##### SOURCE EXTRACT
Tempus – Latin word meaning time.
Halloween 2001. That was the year I went as “Time Flies.” I was dressed in all black, big-heeled boots, mini skirt, black long-sleeve shirt, and black angel wings. I wore an oversized, golden-colored watch-clock dangling from my neck. I had to explain my costume to everyone. I don’t know that they got it, but they’d act like they did. I thought it was cool.
That’s how you feel when you’re in the post-9/11 daze, 26-years old, and think Joseph Campbell’s Reflections on the Art of Living was written just for you. I first read him describe doors opening where none were before, I was flying on an airplane to Salt Lake City for a job interview.
It was February 2000, a different time (maybe a different time-space continuum even). But there I was with Campbell’s book, feeling my life change with every minute. I had picked it up only because Madonna had said it was the book she was reading in the latest Vogue-like magazine interview. I never missed any of those and I always tried to take her advice (it had served me well so far), so I bought a copy for my trip to SLC for a job interview to produce an entertainment show, something I always wanted to do. And I was tired of the news. I was beat down by it. I didn’t want to leave her or get a divorce and join the regular people of the world. But I needed to find a new way to live with her. The year before held a traumatic experience that I will never forget. Nothing special in terms of trauma that journalists deal with every single day somewhere in the world. But for me, well, it changed my life.
##########
▸ STATED EXERCISE 1
In the personal essay, what costume did the writer wear for Halloween 2001?
##### SOURCE DATA
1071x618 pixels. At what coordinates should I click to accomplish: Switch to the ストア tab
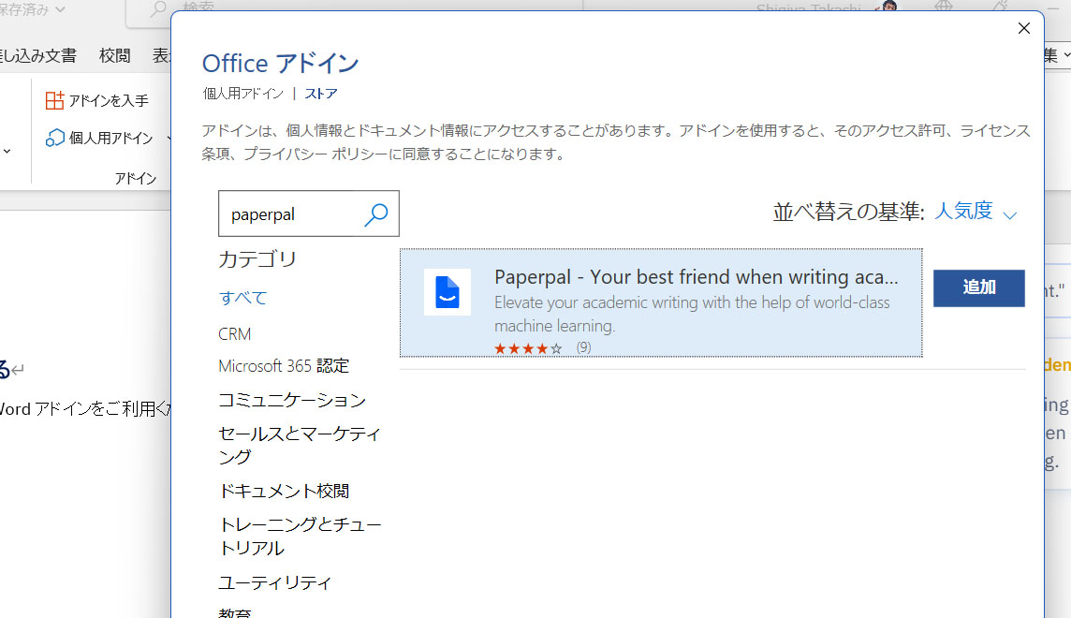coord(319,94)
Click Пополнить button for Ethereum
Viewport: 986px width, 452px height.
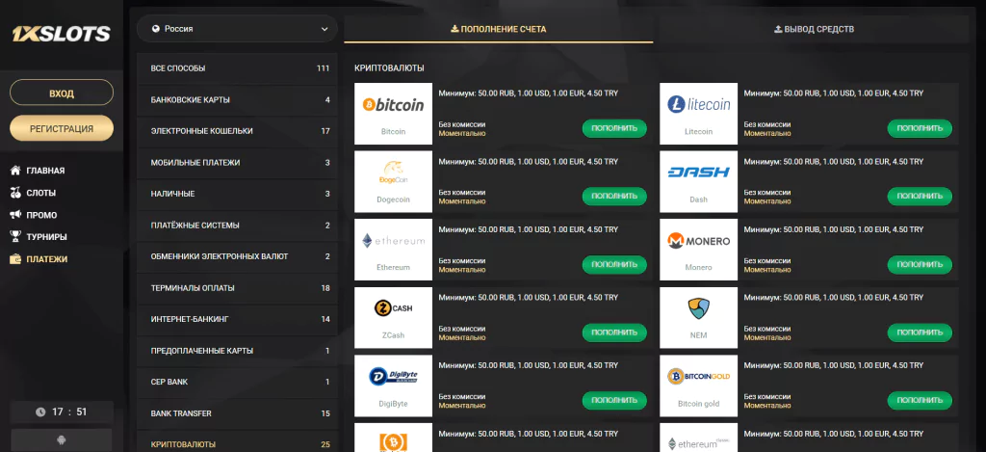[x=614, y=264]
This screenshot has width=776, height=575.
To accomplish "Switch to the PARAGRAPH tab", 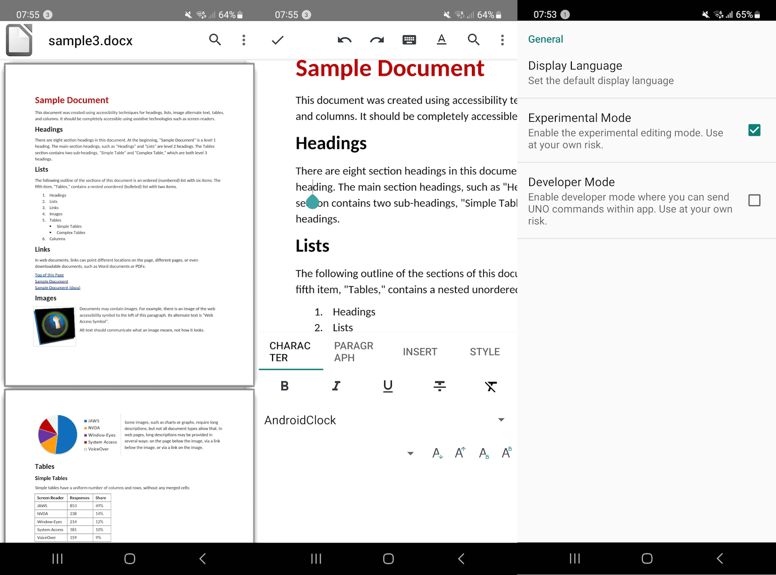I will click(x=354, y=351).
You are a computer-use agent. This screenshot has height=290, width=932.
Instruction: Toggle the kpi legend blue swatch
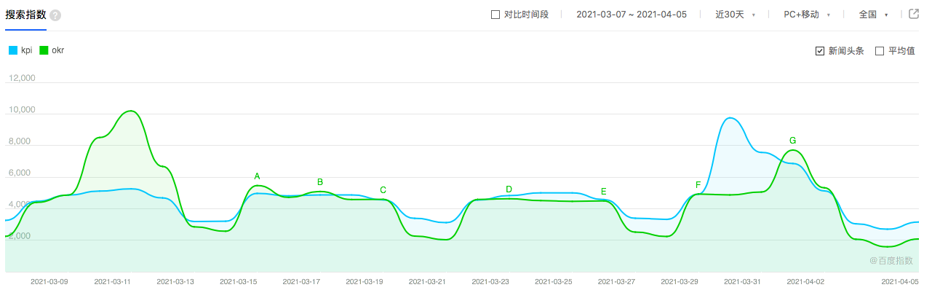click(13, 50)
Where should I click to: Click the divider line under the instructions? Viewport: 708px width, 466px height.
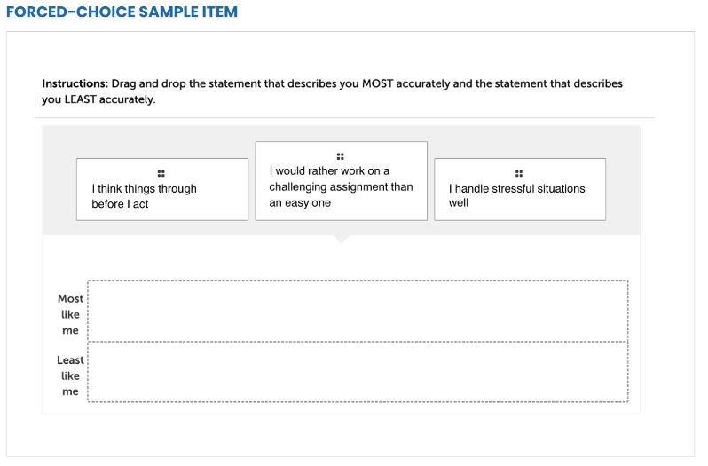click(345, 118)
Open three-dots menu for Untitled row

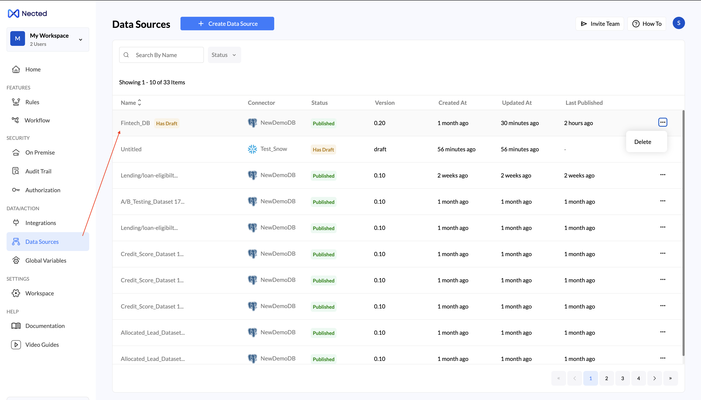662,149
##########
##### SOURCE DATA
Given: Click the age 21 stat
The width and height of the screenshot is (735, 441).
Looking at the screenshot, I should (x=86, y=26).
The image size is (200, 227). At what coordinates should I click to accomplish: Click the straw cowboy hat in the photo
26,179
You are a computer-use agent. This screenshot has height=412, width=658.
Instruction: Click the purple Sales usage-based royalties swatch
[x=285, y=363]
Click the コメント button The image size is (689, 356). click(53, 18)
##########
▸ STATED EXERCISE 2
From the rows, reproduce only the part that opens with the line containing "has height=412, width=658." and closes with the line containing "Click the コメント". Switch "purple" to "green", keeping everything else unchanged.

▸ WRITTEN RESPONSE 1
"Time Flies."

▸ WRITTEN RESPONSE 2
You are a computer-use agent. This screenshot has height=412, width=658.
Instruction: Click the green Sales usage-based royalties swatch
[x=285, y=363]
Click the コメント button The image size is (689, 356). click(53, 18)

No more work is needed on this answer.